Evidence from the Madrassas that succeeded, (built between 1080 and 1092) at Kharghird in Khurasan, shows the use of four Iwan plan (Scerrato, (1980, p.72). However, Hattstein & Delius (2000) referred to another Madrassa known as the Khoja Mashad Madrassa (south of Tajikstan) as the oldest discovered Madrassa dating back to between 9th and 11th centuries. This displayed most of the features found in the Madrassas that followed at a later stage. This included the courtyard with four Iwans, and living chambers and study halls. However, the main portal was connected directly to the courtyard rather than through a vestibule as found in later Madrassas (Hattstein & Delius (2000 p.363). The southern side of this courtyard consisted of two large domed halls of similar size built of brick. The eastern hall was a mausoleum built in the 9th century was incorporated in the Madrassa while the second, more recent, was a mosque built in the 11th century.

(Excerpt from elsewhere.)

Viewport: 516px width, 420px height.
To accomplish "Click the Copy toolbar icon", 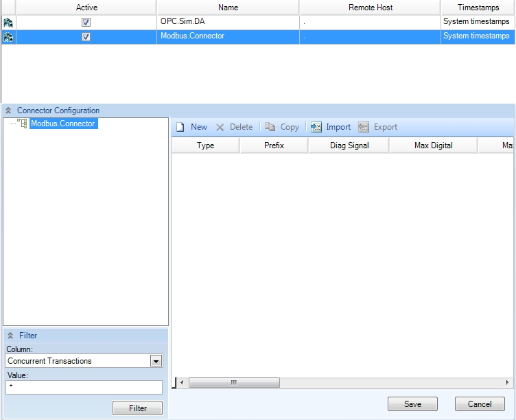I will (270, 127).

The best surviving examples of Madrassas are those found in Anatolia, with their Iranian character including the use of the Iwan and the double minaret framing the portal. As in mosques, Anatolia converted the courtyard into a central domed area connecting to a number of chambers (rooms) which provided classes for students. These arrangements can be seen in the famous Karatay Madrassa in Konya founded (1251-1252) by Jelaleddin Karatay, a vizier of Sultan Izzeddin Keykavus. Here the courtyard was covered with huge dome perforated for the purpose of light, transforming it into a central area equipped with a pool for ablution. The Iwan is located on the west while the portal, which falls out of axis with the Iwan, is enframed by the Pishtaq and decorated with Syrian inspired knot design, lattice work, and polychromy as well as with the classic Seljuk Muqarnas. The dome was treated with particular care supported at its base by huge fan like connecting triangular structures (a total of 5 in each corner), each one evoking the name of Prophets, Muhammed, Issa (Jesus), and Mussa (Moses) giving it the symbolic appearance of the universal tent extending to the four corners of the universe and supported on these 5 pillars.
In decorative terms, the dome was covered with blue and black glazed tiles in the supporting pendentives (fans), the base of the dome is covered with a circular band of calligraphy, and its main body was covered with rosettes of blue centre and black outer looking like bursting stars. These meanings were also expressed in the decoration of other parts and walls of the building reflecting the dominant Sufi traditions dominating this particular period. This dome set precedent for Anatolian architects and artists quickly spreading in this region.
It was imitated in the Ince Minare Madrassa (Konya 1265), which does not substantially differ from Karatay but more famous for its portal which represents one of the most opulent works of Seljuk architectural decoration (Scerrato, 1980) with its Thuluth Naskhi type of calligraphy presented like a tapestry motif incorporating some vegetal (leaf and fruit) motifs. The whole composition created a baroque effect (figure 10), a style which later appeared in Europe in the 16th century.